───── RECORDED DATA ─────

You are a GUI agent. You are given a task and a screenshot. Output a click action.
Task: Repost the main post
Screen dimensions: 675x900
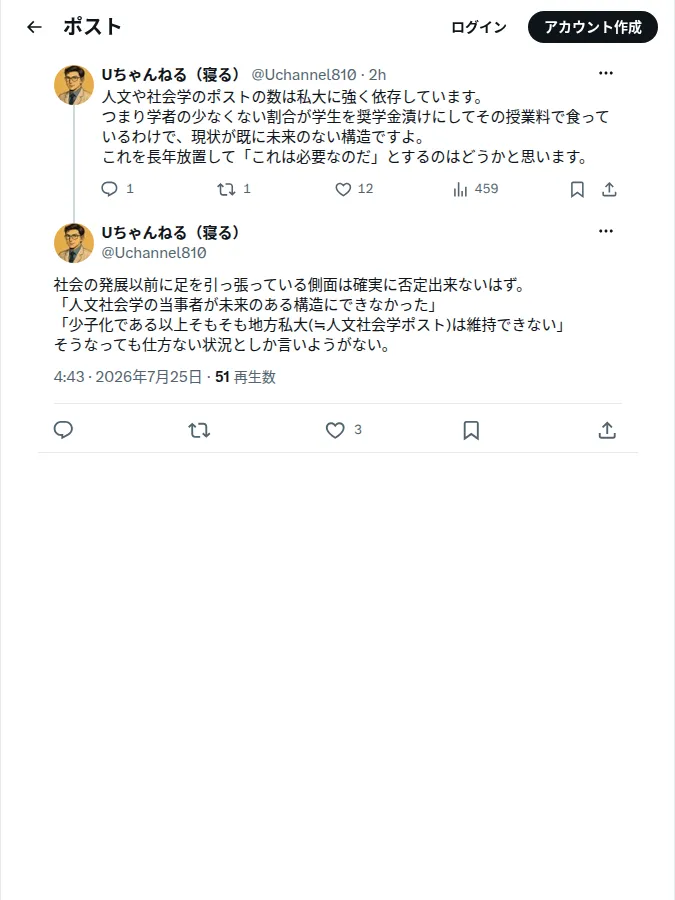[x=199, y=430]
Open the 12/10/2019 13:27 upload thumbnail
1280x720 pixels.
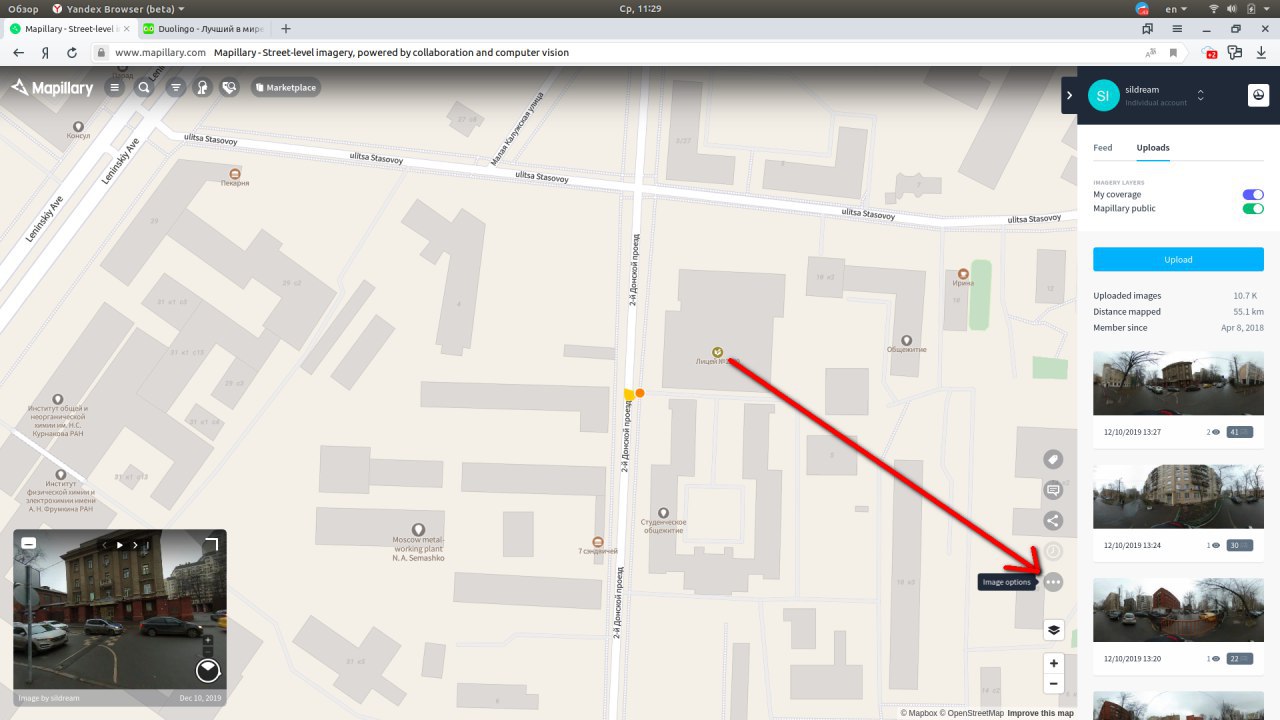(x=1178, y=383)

─────

> _DIRECTIONS FOR THIS TASK_
Could the entries above be printed again exactly, apart from the pictures?

> _OUTPUT_
You are a GUI agent. You are given a task and a screenshot. Output a click action.
Task: Repost the main post
Screen dimensions: 675x900
[x=199, y=430]
Open the 12/10/2019 13:27 upload thumbnail
1280x720 pixels.
(x=1178, y=383)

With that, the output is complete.